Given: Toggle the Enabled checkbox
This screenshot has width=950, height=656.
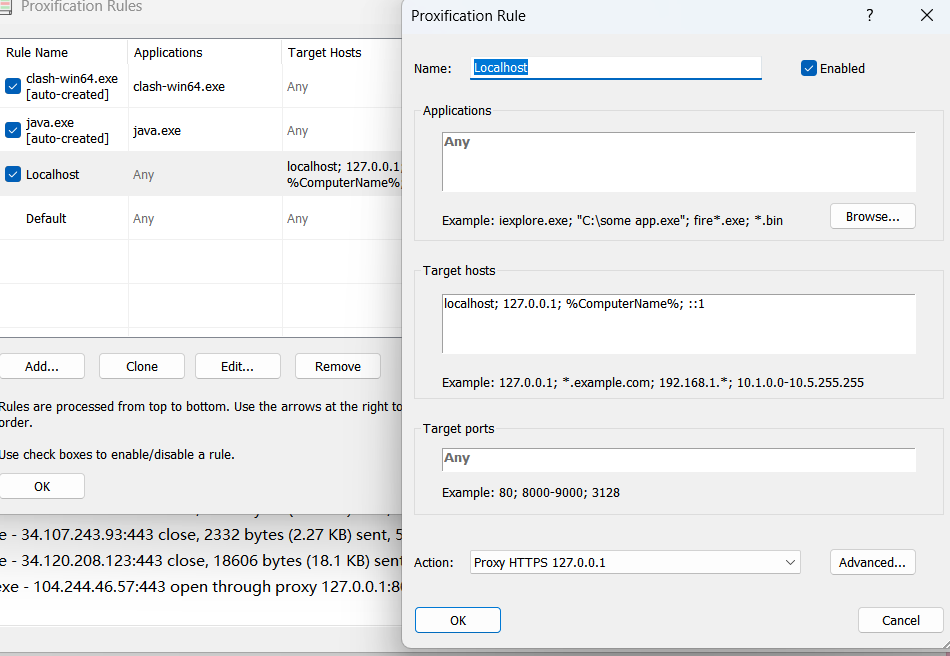Looking at the screenshot, I should tap(809, 68).
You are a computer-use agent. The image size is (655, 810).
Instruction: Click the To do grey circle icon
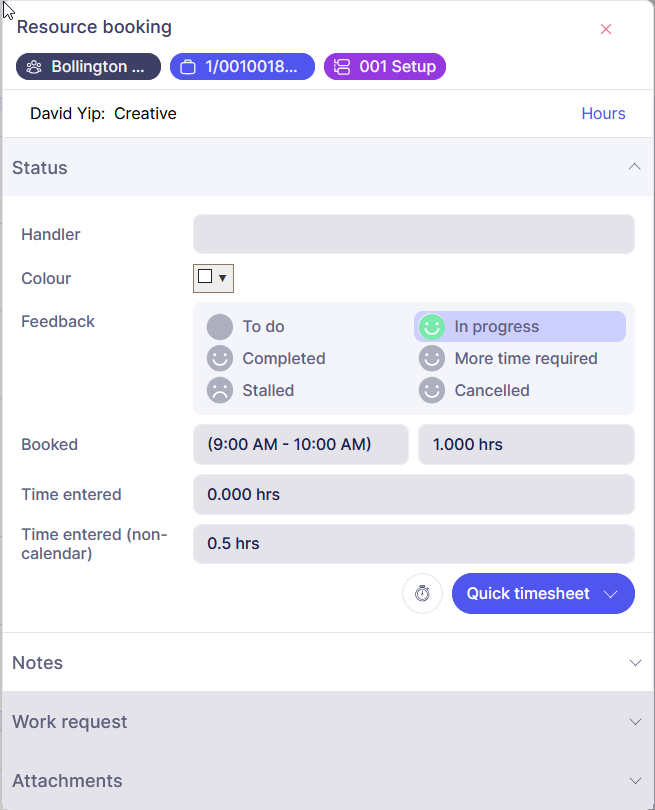coord(219,327)
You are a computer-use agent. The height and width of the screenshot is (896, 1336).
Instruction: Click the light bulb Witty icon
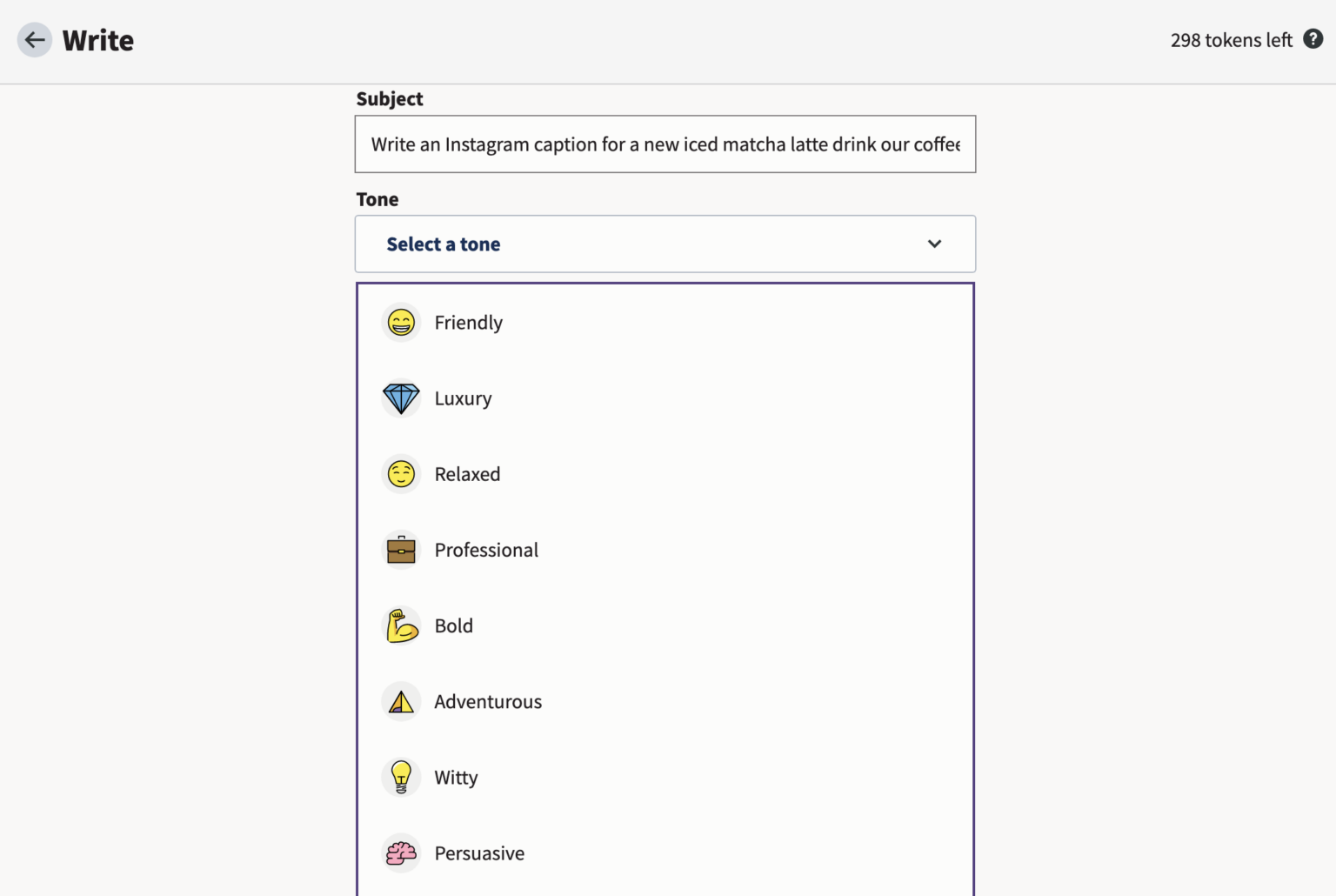click(x=401, y=777)
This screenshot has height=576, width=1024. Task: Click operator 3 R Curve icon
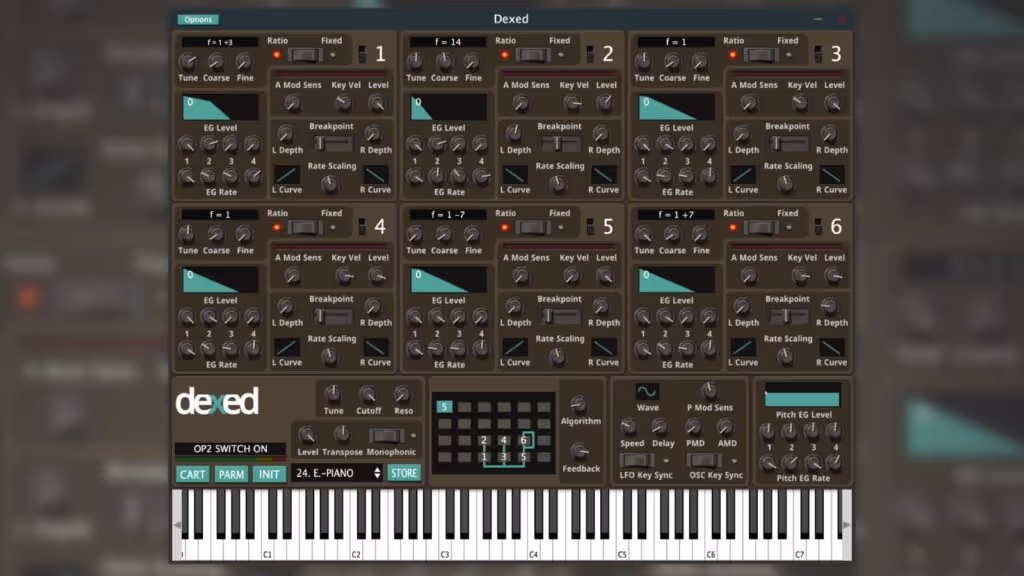pyautogui.click(x=832, y=174)
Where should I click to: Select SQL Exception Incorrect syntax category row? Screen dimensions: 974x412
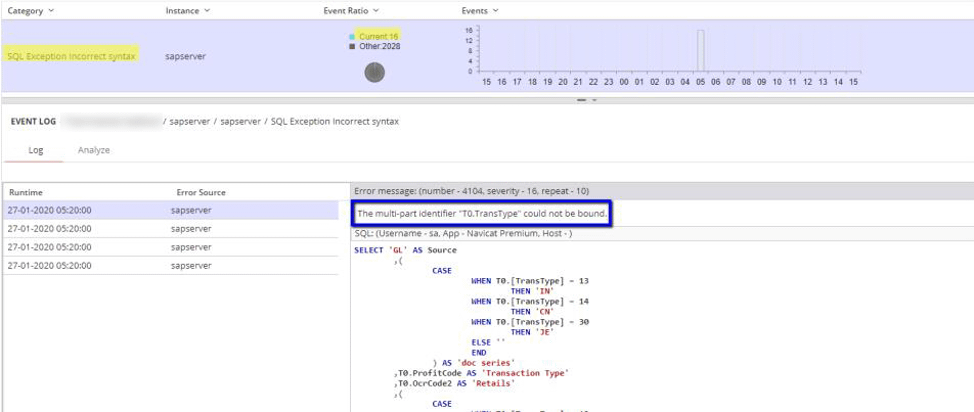(x=71, y=56)
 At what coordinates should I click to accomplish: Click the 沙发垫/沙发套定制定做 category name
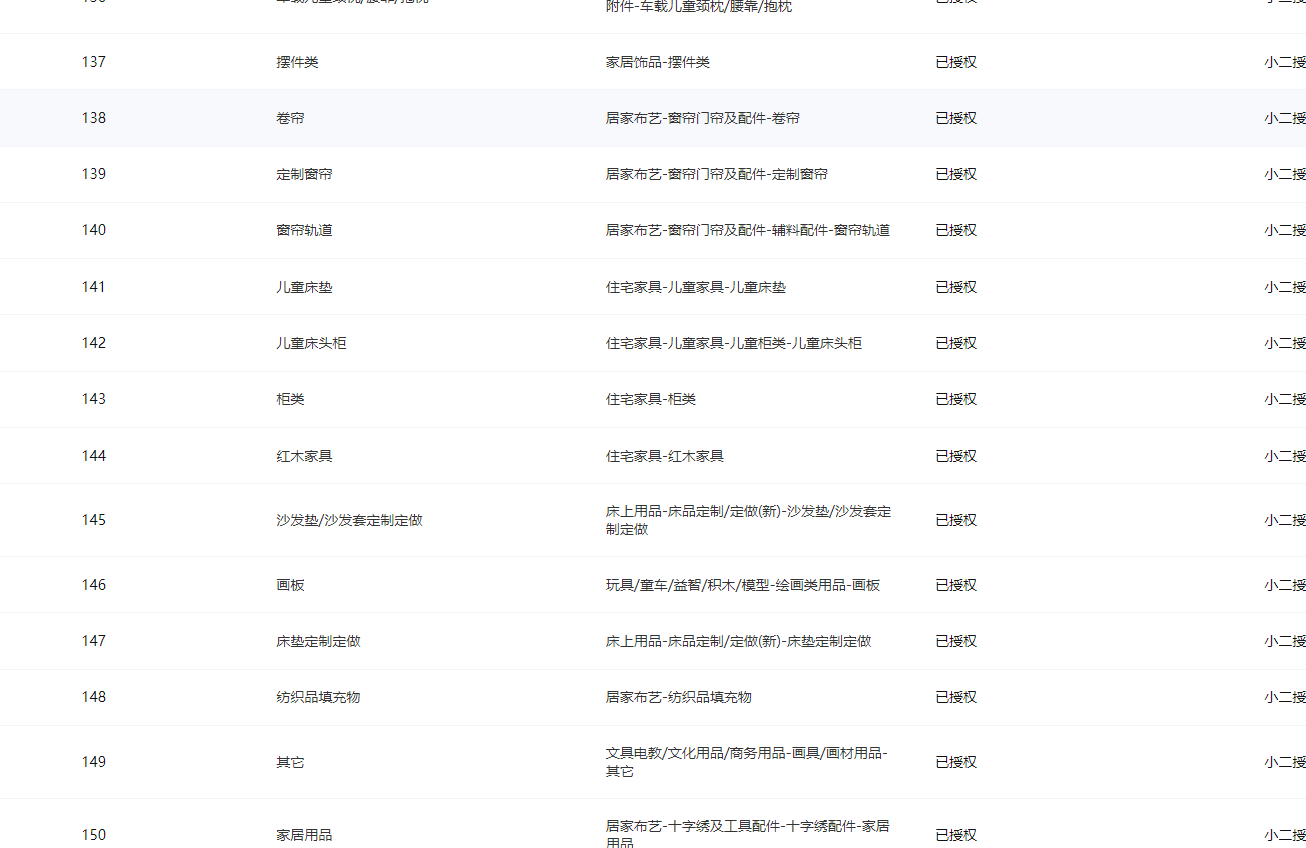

▶ **Brief**:
Can you copy out every line of the material above word for word, leaving out the pictures?

▶ **Answer**:
Given: Toggle the Enabled checkbox
This screenshot has width=950, height=656.
Looking at the screenshot, I should tap(809, 68).
You are a computer-use agent. The image size is (655, 810).
Instruction: Click the To do grey circle icon
coord(219,327)
You are a computer-use agent. The height and width of the screenshot is (896, 1336).
Instruction: Click the light bulb Witty icon
click(x=401, y=777)
This screenshot has height=576, width=1024. Task: Click operator 3 R Curve icon
pyautogui.click(x=832, y=174)
Where should I click to: Select SQL Exception Incorrect syntax category row? Screen dimensions: 974x412
(x=71, y=56)
 At what coordinates should I click to accomplish: Click the 沙发垫/沙发套定制定做 category name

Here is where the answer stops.